Кроме домашней прислуги, к числу «услужающих лиц» относятся и не менее многочисленные «работники сферы бытового обслуживания»: прислуга ресторанов, трактиров, кофеен, нумеров и пр. Почти сплошь это были все те же выходцы из деревни или обитатели подгородных слобод, реже – городские мещане.
Для российских народных отхожих промыслов характерна была определенная специализация. Как писал в 1840-х гг. И. Т. Кокарев, «владимирец принялся за плотничество, в офени или в кулаки пошел, а то «по ягоду, по клюкву» стал распевать (то есть заниматься торговлей съестным вразнос. – Л. Б.); ярославец сделался каменщиком, разносчиком, сидельцем в гостином дворе и, наконец, трактирщиком; ростовец поступил на огороды; тверитянин с рязанцем явились как простые чернорабочие, поденщики (Кокорев в примечании указывает, что «первый нередко и торгует; например, все мороженщики – тверитяне». – Л. Б.); туляк принес с собой ремесло коновала, а костромич и галичанин – бондарное мастерство или кровельное со стекольным, корчевец начал тачать сапоги; подмосковный – искусник на все руки: и в извозе ездить, и с лотком на голове ходить; коломенец, сверх того, печет калачи и на барки нанимается; можаец с звенигородцем – летом мостовщики, а зимой ледовозы, пильщики, дровоколы. Из широких степных губерний, где человеку только что впору управиться с благодатною землею, к нам не ходит никто» (88; 31).
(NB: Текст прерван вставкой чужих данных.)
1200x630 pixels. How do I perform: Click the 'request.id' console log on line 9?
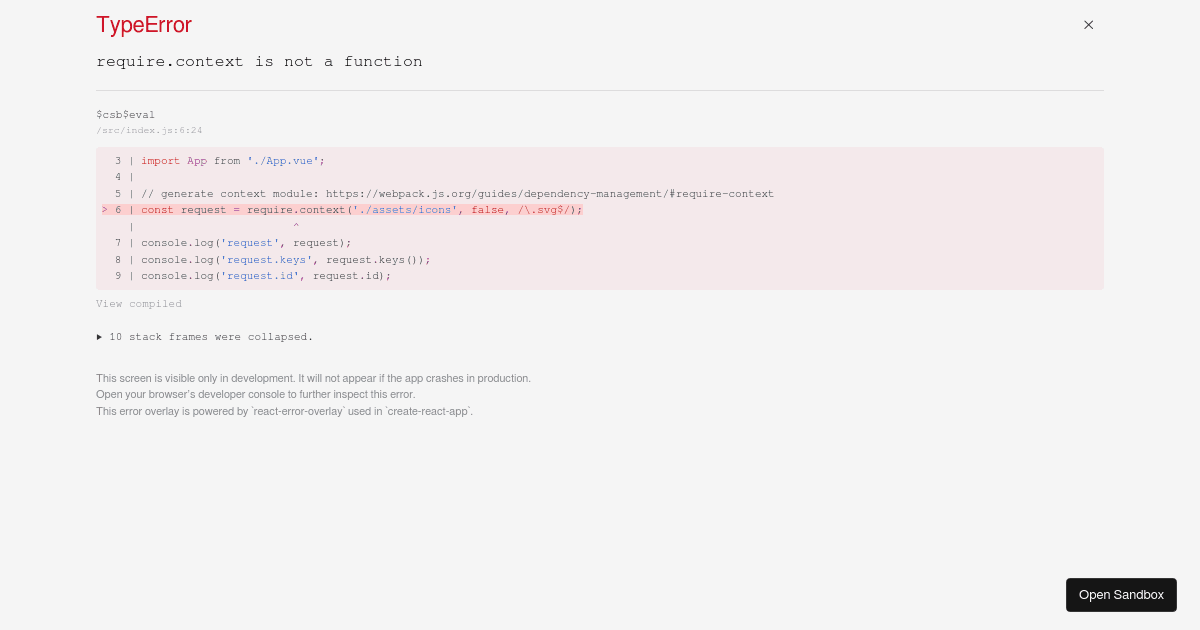[259, 276]
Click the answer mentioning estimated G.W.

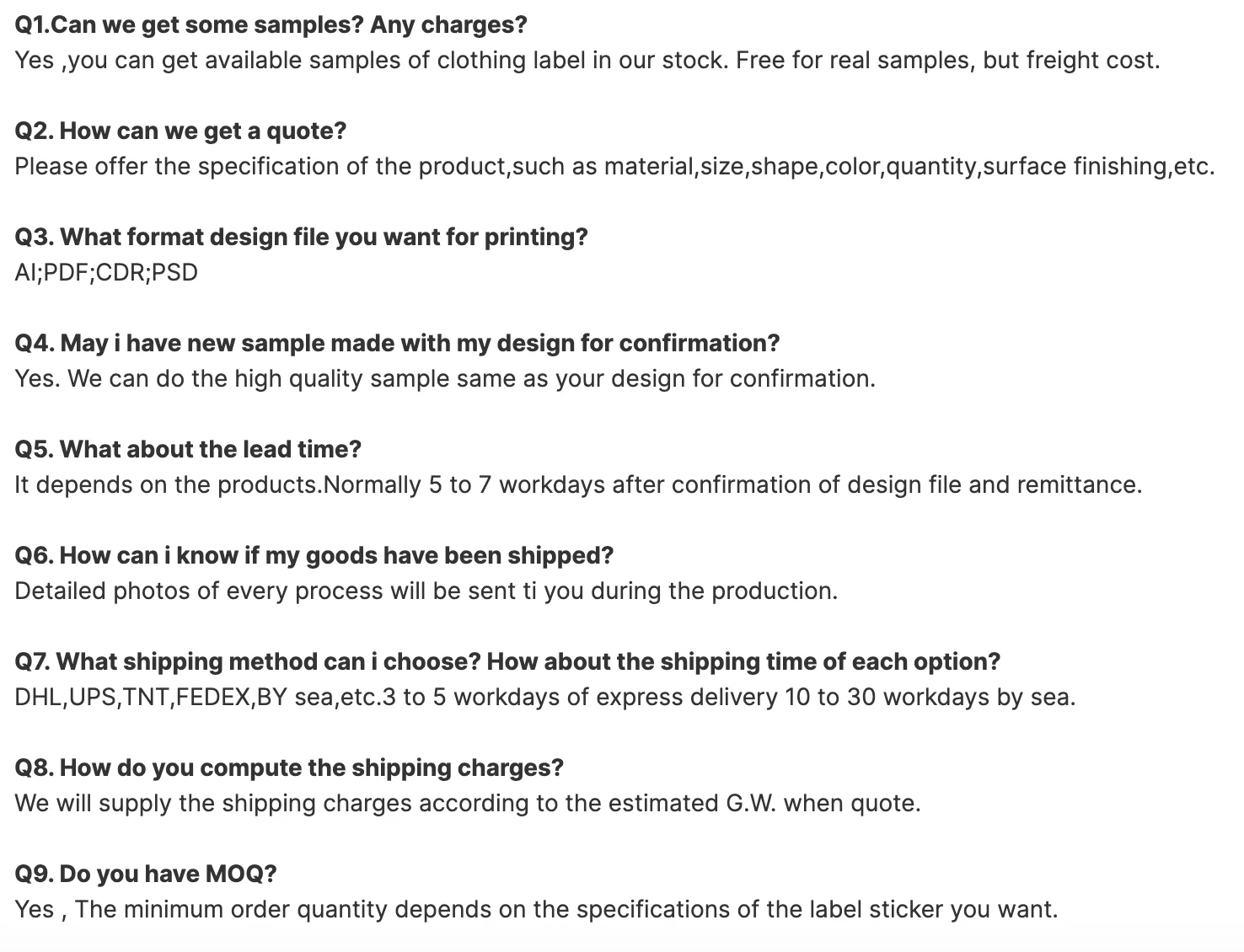467,804
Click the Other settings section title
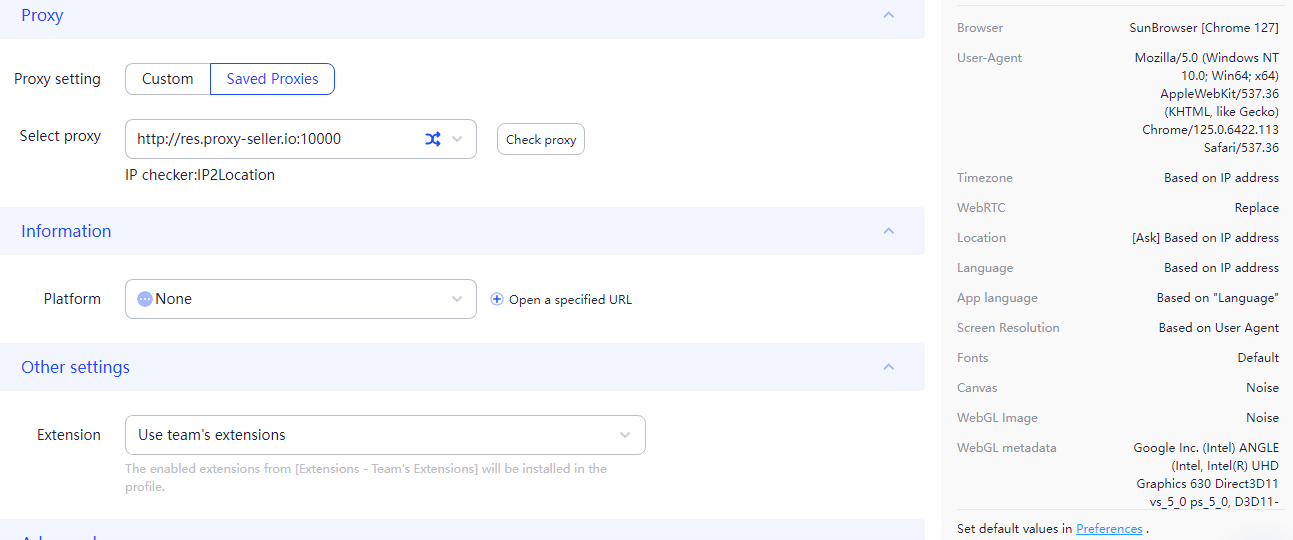1293x540 pixels. tap(75, 367)
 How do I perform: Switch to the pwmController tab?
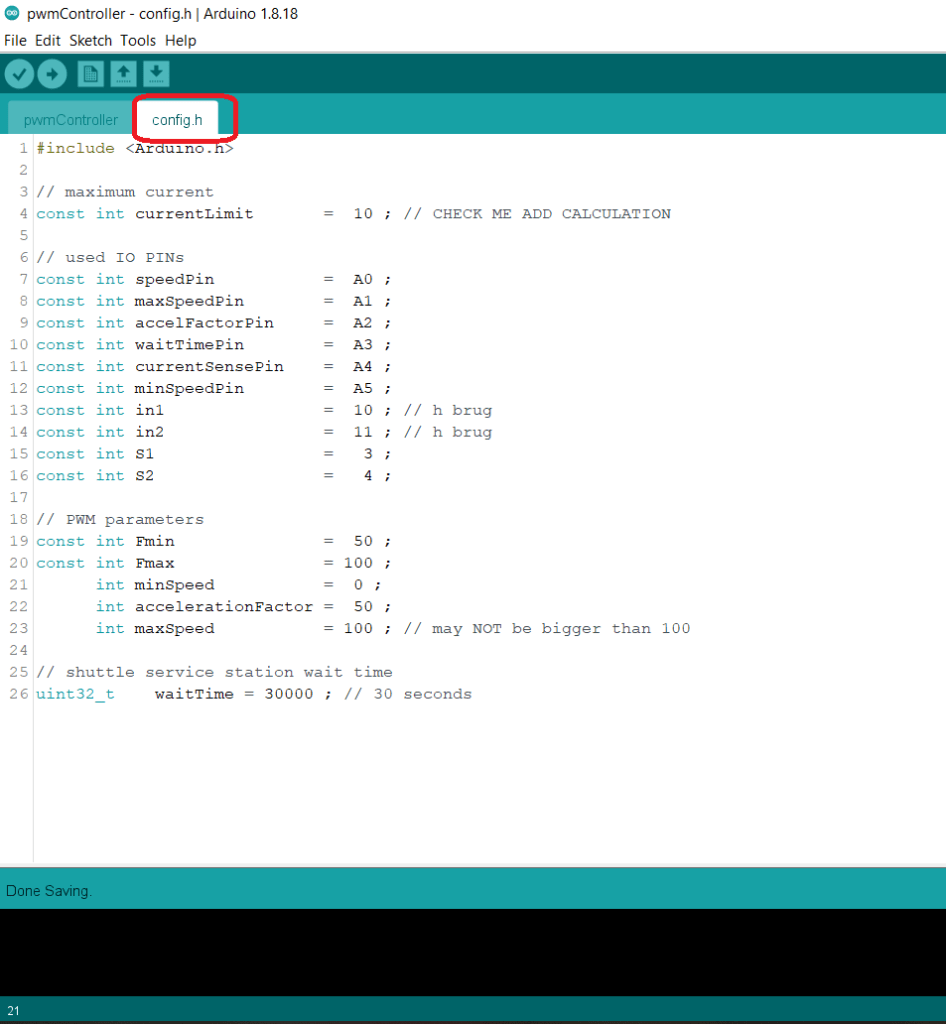(70, 120)
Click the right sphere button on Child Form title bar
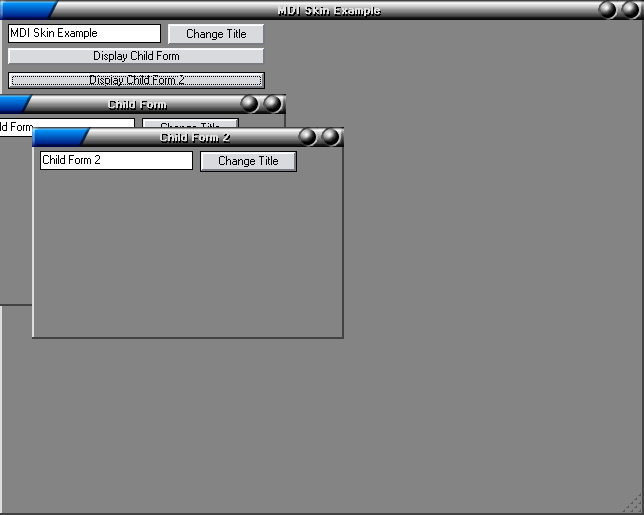The height and width of the screenshot is (515, 644). point(273,104)
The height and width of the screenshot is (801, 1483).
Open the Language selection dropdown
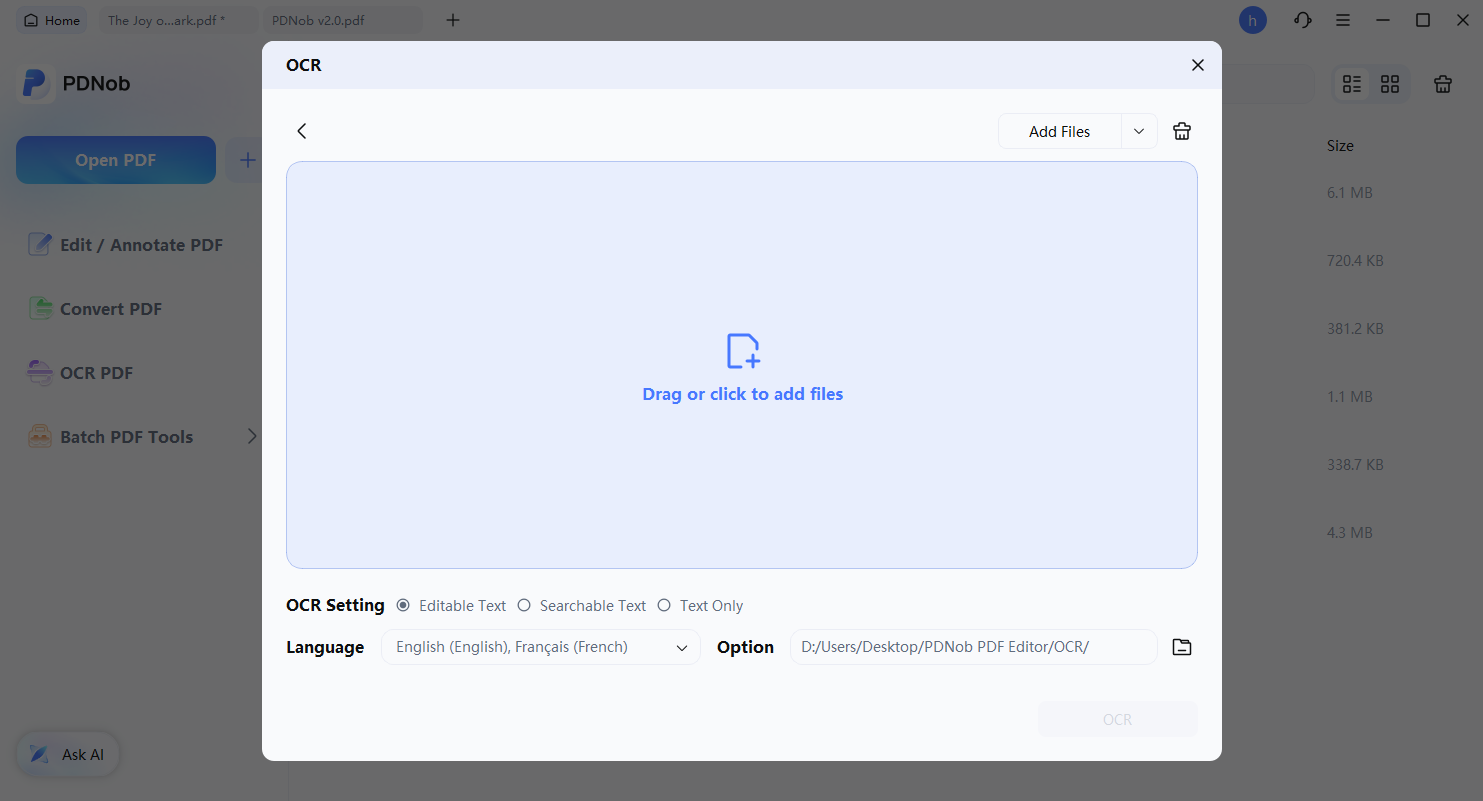(540, 647)
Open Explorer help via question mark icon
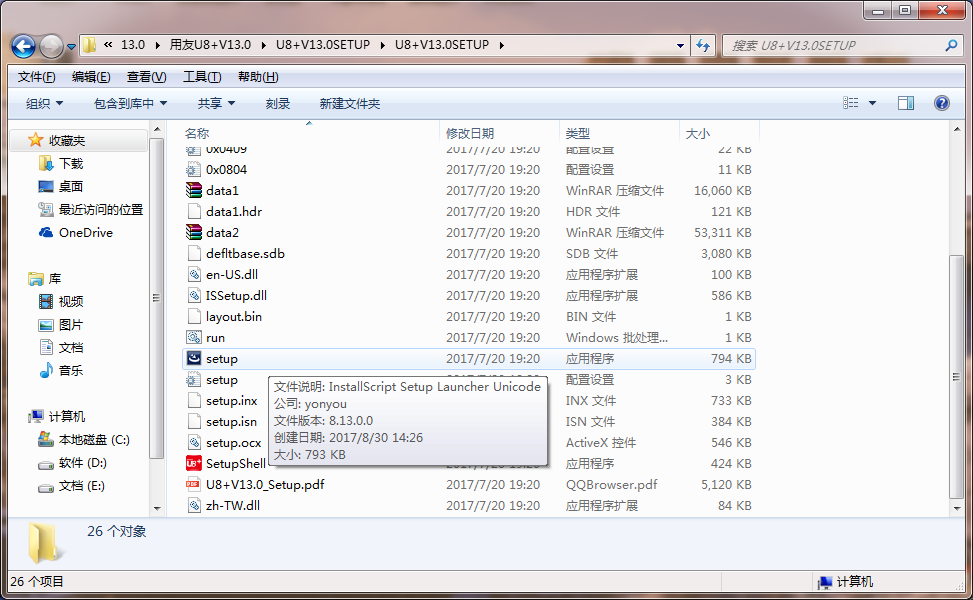This screenshot has width=973, height=600. (x=940, y=103)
Можно сомневаться в точности кокоревских определений ремесел, но речь-то в данном случае идет именно о специализации промыслов. И речь у нас сейчас будет идти преимущественно о ярославцах: «Но ни в Москве, ни в Питере, – пишет Кокорев, – нет гостей многочисленней ярославцев ‹…› между разносчиками встретите многих и не с ярославской стороны, но трактирщики все оттуда. Трактирщик не ярославец – явление странное, существо подозрительное. И не в одной Москве, а в целой России, с незапамятных времен, белотельцы присвоили себе эту монополию. Где есть заведение для распивания чаю, там непременно найдутся и ярославцы, и, наоборот, куда бы не занесло их желанье заработать деньгу, везде норовят они завести хоть растеряцыю, коли не трактир» (88; 34–36). В единственном мы будем вынуждены поправить Кокорева совершенно определенно: в питерских, а отчасти и московских «растеряцыях» официанты в немалом числе были из касимовских и нижегородских татар; татарин-официант был таким же естественным явлением, как трактирный половой-ярославец. Впрочем, подлинными монополистами татары были в ветошном деле – скупке старья по дворам. Все современники вспоминают унылое старьевщицкое: «Халат, халат! Шурум-бурум!..».